On 12 March 1915, Lieutenant C. G. Martin volunteered to lead a small bombing party against a section of the enemy trenches at Spanbroekmolen which was holding up the advance. Before he started he was wounded, but, taking no notice, he carried on with the attack which was completely successful. He and his small party held the trench against all counter-attacks for two and a half hours until a general withdrawal was ordered and Martin was awarded the Victoria Cross. He later achieved the rank of Brigadier and served during World War II.

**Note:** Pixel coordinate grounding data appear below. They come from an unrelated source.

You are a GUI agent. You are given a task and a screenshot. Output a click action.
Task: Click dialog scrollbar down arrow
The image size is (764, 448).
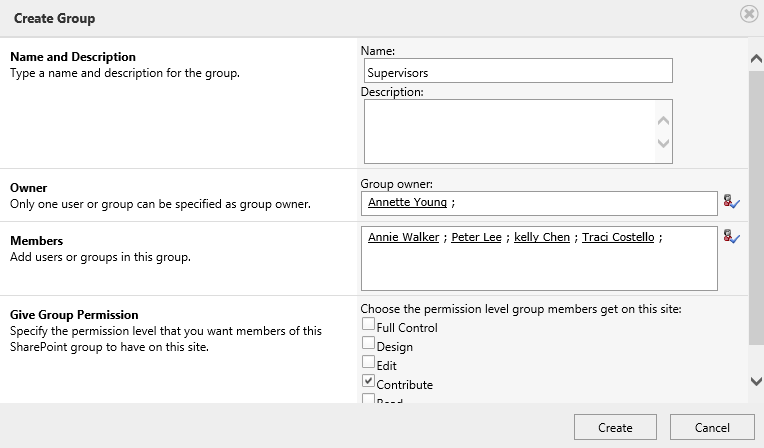[x=756, y=381]
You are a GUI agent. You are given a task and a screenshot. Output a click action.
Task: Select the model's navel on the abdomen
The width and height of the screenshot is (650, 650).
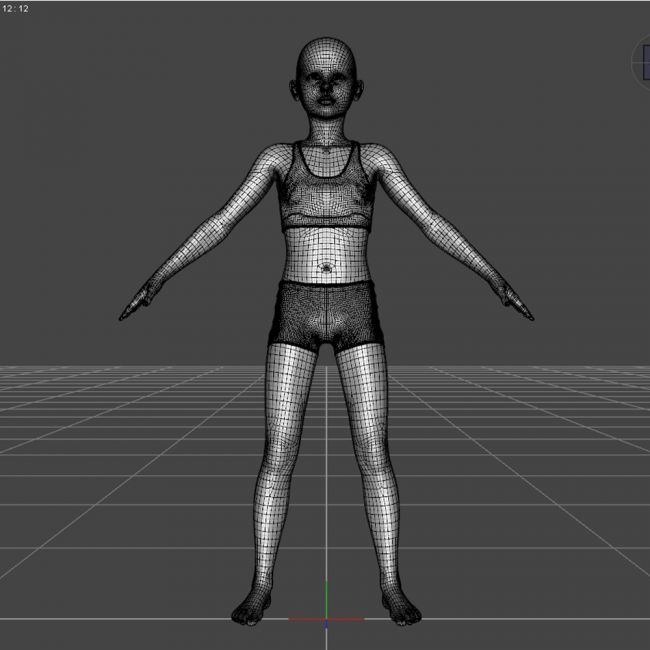pyautogui.click(x=326, y=268)
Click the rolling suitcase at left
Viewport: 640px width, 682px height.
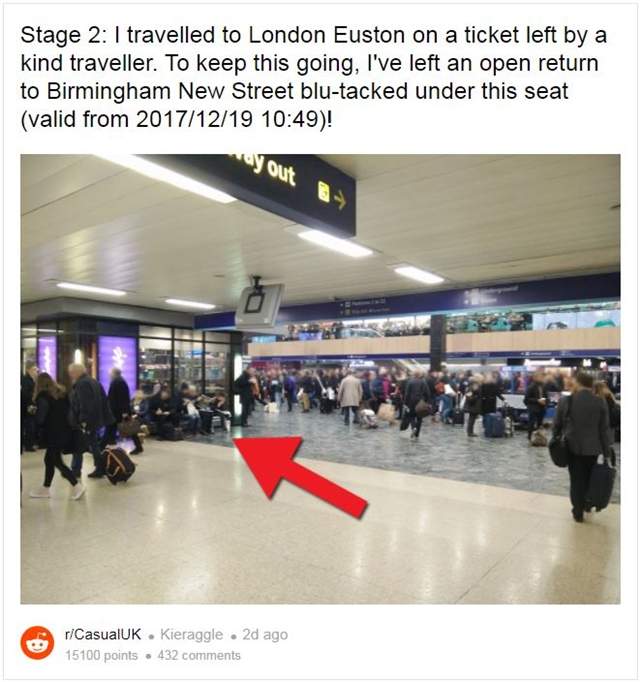tap(118, 465)
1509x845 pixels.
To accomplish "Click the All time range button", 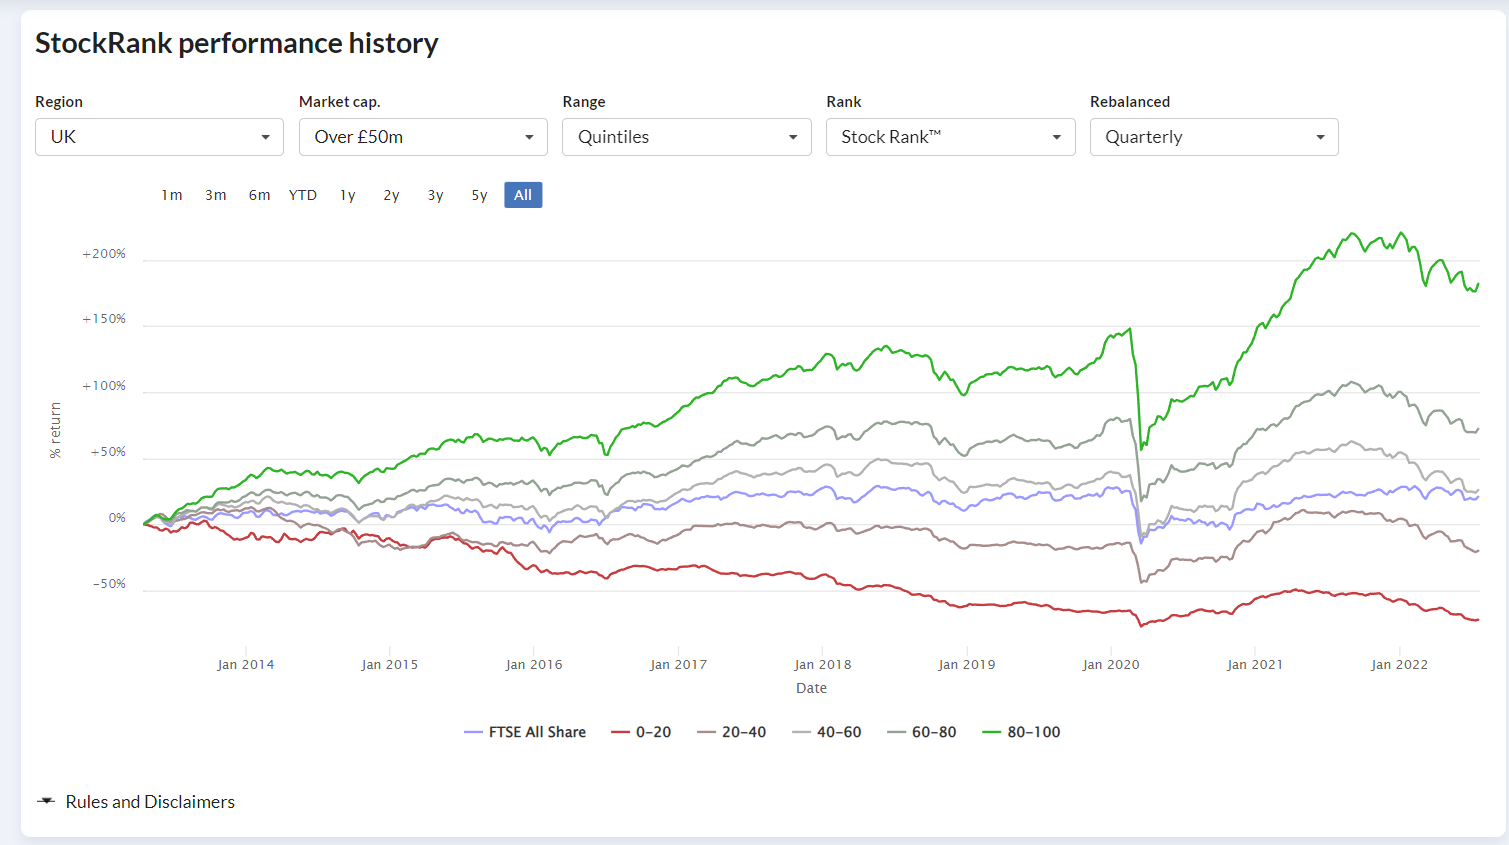I will (523, 195).
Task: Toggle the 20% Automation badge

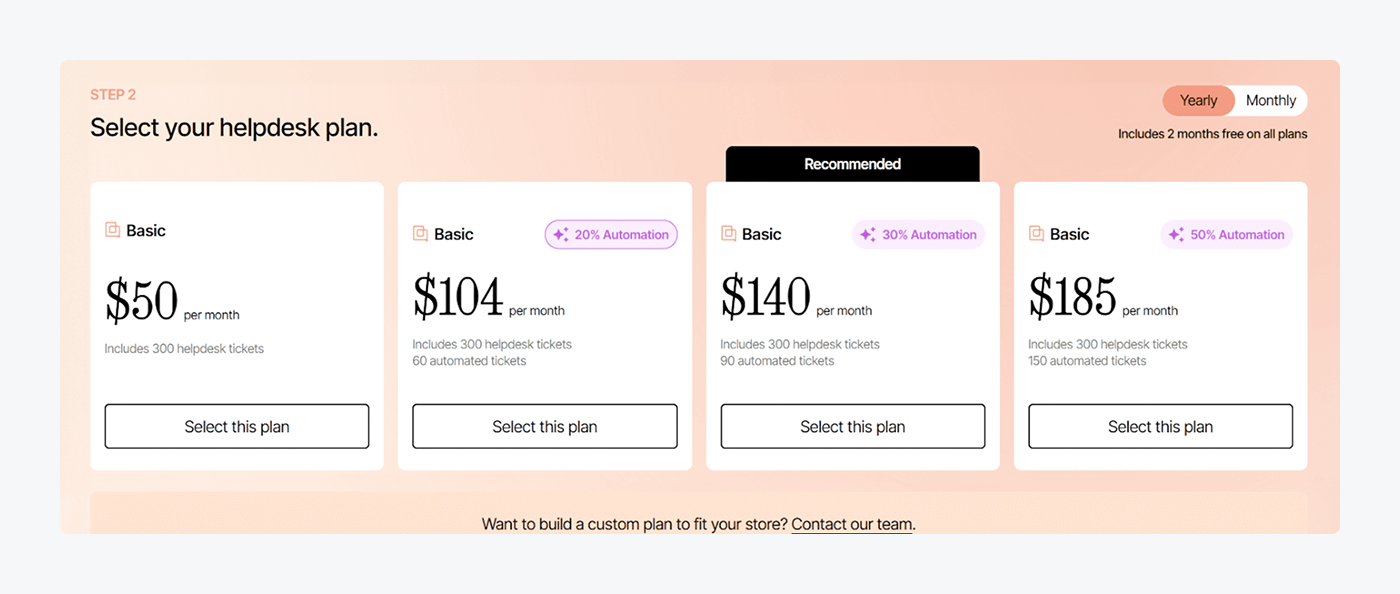Action: (610, 234)
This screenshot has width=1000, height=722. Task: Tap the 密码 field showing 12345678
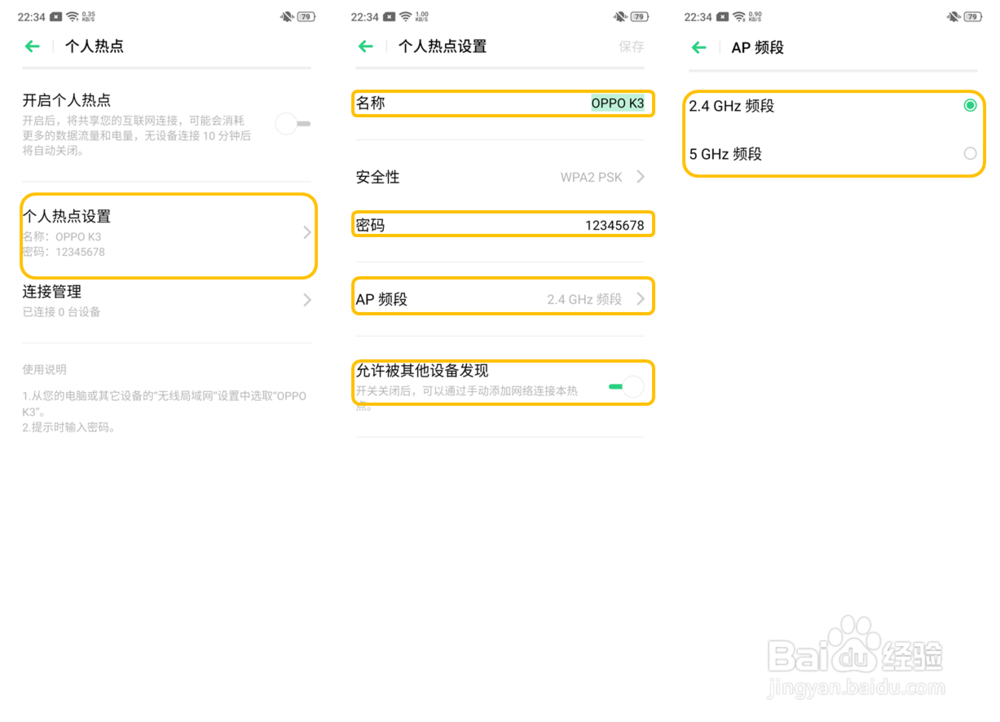(x=503, y=225)
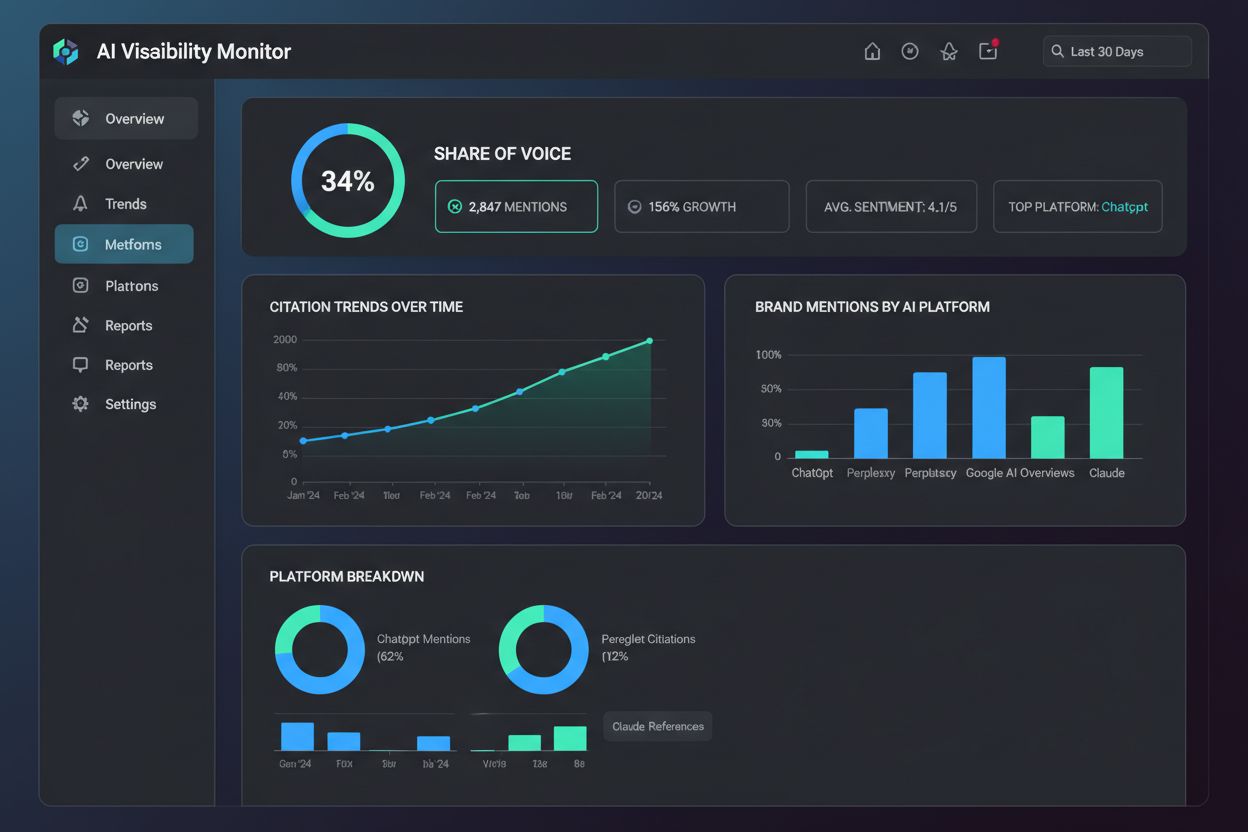The width and height of the screenshot is (1248, 832).
Task: Open notifications via the red-badged icon
Action: tap(987, 51)
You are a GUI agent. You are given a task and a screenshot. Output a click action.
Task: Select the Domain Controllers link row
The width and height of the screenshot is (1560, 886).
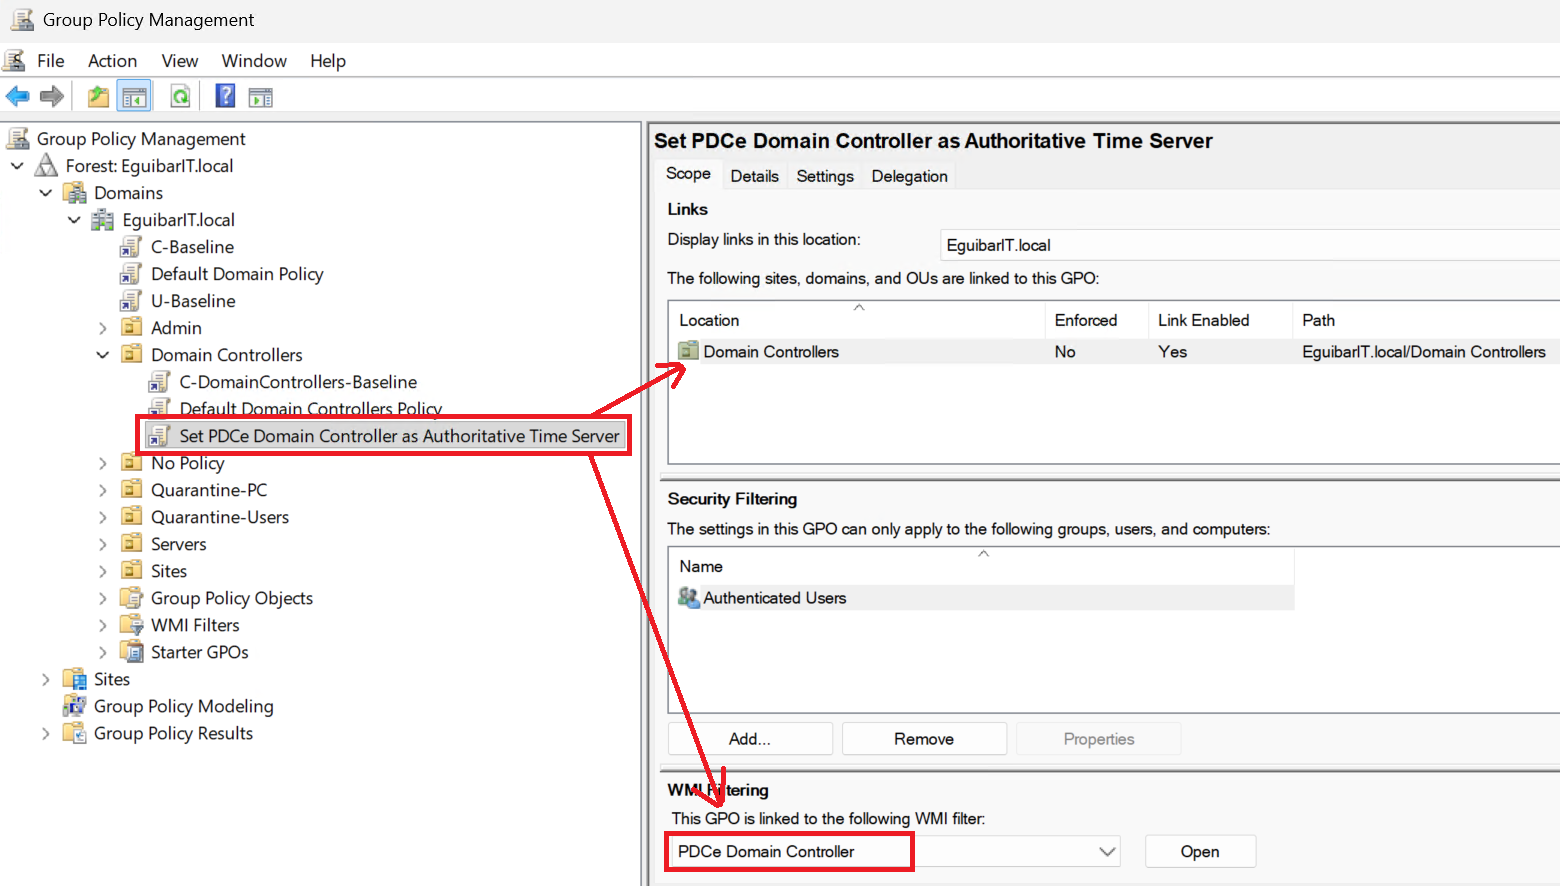pyautogui.click(x=770, y=352)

In spring 1916, the Germans conducted two gas attacks on Wulverghem from their Spanbroekmolen position. These gas attacks were part of the sporadic fighting which took place between battles in the Ypres Salient. The British Second Army held the ground from Messines Ridge north to Steenstraat, opposite the German XXIII Reserve Corps. From  British artillery-fire exploded several gas cylinders in the German lines around Spanbroekmolen, which released greenish-yellow clouds of gas. A gas alert was given on 25 April, when the wind began to blow from the north-east and routine work was suspended; on 29 April, two German soldiers deserted and warned that an attack was imminent. The first German attack began just after midnight on 30 April and a cloud of a chlorine and phosgene mixture moved on the wind through no man's land. A second gas attack was launched on 17 June but the British managed to repulse the German patrols.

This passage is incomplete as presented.